AIM OF THE TASK: Could you retype all of the data below exactly as given?

SOURCE RECORDS:

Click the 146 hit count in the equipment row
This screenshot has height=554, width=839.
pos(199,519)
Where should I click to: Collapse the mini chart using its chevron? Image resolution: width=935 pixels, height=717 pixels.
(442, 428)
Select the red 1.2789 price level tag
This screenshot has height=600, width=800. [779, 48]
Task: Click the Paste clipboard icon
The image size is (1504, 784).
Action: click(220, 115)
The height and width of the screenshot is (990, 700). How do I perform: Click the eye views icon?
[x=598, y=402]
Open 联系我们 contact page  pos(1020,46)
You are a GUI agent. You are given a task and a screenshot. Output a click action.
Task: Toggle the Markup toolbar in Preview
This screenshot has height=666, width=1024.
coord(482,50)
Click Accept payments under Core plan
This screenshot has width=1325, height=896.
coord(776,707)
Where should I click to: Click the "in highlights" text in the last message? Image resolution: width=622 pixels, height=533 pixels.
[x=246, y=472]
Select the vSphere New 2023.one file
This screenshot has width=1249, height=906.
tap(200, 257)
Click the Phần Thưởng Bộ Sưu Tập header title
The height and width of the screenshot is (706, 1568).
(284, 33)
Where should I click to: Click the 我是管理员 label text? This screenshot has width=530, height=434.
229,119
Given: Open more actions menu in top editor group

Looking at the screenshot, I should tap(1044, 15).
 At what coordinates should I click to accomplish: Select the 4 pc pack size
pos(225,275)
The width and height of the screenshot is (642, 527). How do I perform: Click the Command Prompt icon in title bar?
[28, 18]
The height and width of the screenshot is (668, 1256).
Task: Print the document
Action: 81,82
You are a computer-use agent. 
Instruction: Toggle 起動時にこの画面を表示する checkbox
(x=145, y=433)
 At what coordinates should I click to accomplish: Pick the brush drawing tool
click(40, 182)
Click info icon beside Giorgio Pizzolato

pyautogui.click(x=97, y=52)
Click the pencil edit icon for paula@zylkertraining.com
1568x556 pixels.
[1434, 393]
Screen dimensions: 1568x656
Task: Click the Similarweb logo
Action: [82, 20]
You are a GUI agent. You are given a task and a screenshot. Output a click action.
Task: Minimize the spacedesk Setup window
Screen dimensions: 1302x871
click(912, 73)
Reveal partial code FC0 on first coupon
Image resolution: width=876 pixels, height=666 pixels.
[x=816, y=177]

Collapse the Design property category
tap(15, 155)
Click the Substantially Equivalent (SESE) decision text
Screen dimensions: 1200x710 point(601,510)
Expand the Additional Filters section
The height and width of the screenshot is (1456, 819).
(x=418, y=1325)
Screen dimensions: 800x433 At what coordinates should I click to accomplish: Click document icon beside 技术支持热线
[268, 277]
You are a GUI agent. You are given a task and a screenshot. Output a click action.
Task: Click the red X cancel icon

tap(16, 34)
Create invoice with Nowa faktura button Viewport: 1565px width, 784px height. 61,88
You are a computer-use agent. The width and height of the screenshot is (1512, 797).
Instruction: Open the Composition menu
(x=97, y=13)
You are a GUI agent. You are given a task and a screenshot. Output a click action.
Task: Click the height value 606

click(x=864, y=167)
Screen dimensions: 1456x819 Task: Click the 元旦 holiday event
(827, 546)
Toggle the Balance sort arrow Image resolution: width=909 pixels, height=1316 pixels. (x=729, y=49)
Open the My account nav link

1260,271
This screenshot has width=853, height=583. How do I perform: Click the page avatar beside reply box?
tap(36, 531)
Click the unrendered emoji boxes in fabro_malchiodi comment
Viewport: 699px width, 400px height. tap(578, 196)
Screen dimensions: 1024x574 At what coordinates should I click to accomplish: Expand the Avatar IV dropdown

ANSWER TO THIS PROBLEM:
Click the 146 hit count in the equipment row
This screenshot has height=554, width=839.
pos(199,519)
Where should I click to: Collapse the mini chart using its chevron? Image resolution: width=935 pixels, height=717 pixels.
(442, 428)
Select the red 1.2789 price level tag
This screenshot has height=600, width=800. [779, 48]
Task: Click the Paste clipboard icon
The image size is (1504, 784).
Action: click(220, 115)
The height and width of the screenshot is (990, 700). How do I perform: Click the eye views icon?
[x=598, y=402]
Open 联系我们 contact page  pos(1020,46)
You are a GUI agent. You are given a task and a screenshot. Output a click action.
Task: Toggle the Markup toolbar in Preview
This screenshot has height=666, width=1024.
coord(482,50)
Click Accept payments under Core plan
This screenshot has width=1325, height=896.
coord(776,707)
Where should I click to: Click the "in highlights" text in the last message? Image resolution: width=622 pixels, height=533 pixels.
[x=246, y=472]
Select the vSphere New 2023.one file
This screenshot has width=1249, height=906.
tap(200, 257)
Click the Phần Thưởng Bộ Sưu Tập header title
The height and width of the screenshot is (706, 1568).
(284, 33)
Where should I click to: Click the 我是管理员 label text? This screenshot has width=530, height=434.
229,119
Given: Open more actions menu in top editor group

Looking at the screenshot, I should tap(1044, 15).
 At what coordinates should I click to accomplish: Select the 4 pc pack size
pos(225,275)
The width and height of the screenshot is (642, 527). How do I perform: Click the Command Prompt icon in title bar?
[28, 18]
The height and width of the screenshot is (668, 1256).
Task: Print the document
Action: 81,82
You are a computer-use agent. 
Instruction: Toggle 起動時にこの画面を表示する checkbox
(x=145, y=433)
 At what coordinates should I click to accomplish: Pick the brush drawing tool
click(40, 182)
Click info icon beside Giorgio Pizzolato

pyautogui.click(x=97, y=52)
Click the pencil edit icon for paula@zylkertraining.com
1568x556 pixels.
[1434, 393]
Screen dimensions: 1568x656
Task: Click the Similarweb logo
Action: [82, 20]
You are a GUI agent. You are given a task and a screenshot. Output a click action.
Task: Minimize the spacedesk Setup window
Screen dimensions: 1302x871
click(912, 73)
Reveal partial code FC0 on first coupon
Image resolution: width=876 pixels, height=666 pixels.
[x=816, y=177]

Collapse the Design property category
tap(15, 155)
Click the Substantially Equivalent (SESE) decision text
Screen dimensions: 1200x710 point(601,510)
Expand the Additional Filters section
The height and width of the screenshot is (1456, 819).
(x=418, y=1325)
Screen dimensions: 800x433 At what coordinates should I click to accomplish: Click document icon beside 技术支持热线
[268, 277]
You are a GUI agent. You are given a task and a screenshot. Output a click action.
Task: Click the red X cancel icon

tap(16, 34)
Create invoice with Nowa faktura button Viewport: 1565px width, 784px height. 61,88
You are a computer-use agent. The width and height of the screenshot is (1512, 797).
Instruction: Open the Composition menu
(x=97, y=13)
You are a GUI agent. You are given a task and a screenshot. Output a click action.
Task: Click the height value 606

click(x=864, y=167)
Screen dimensions: 1456x819 Task: Click the 元旦 holiday event
(827, 546)
Toggle the Balance sort arrow Image resolution: width=909 pixels, height=1316 pixels. (x=729, y=49)
Open the My account nav link

1260,271
This screenshot has width=853, height=583. How do I perform: Click the page avatar beside reply box?
tap(36, 531)
Click the unrendered emoji boxes in fabro_malchiodi comment
Viewport: 699px width, 400px height. tap(578, 196)
Screen dimensions: 1024x574 At what coordinates should I click to accomplish: Expand the Avatar IV dropdown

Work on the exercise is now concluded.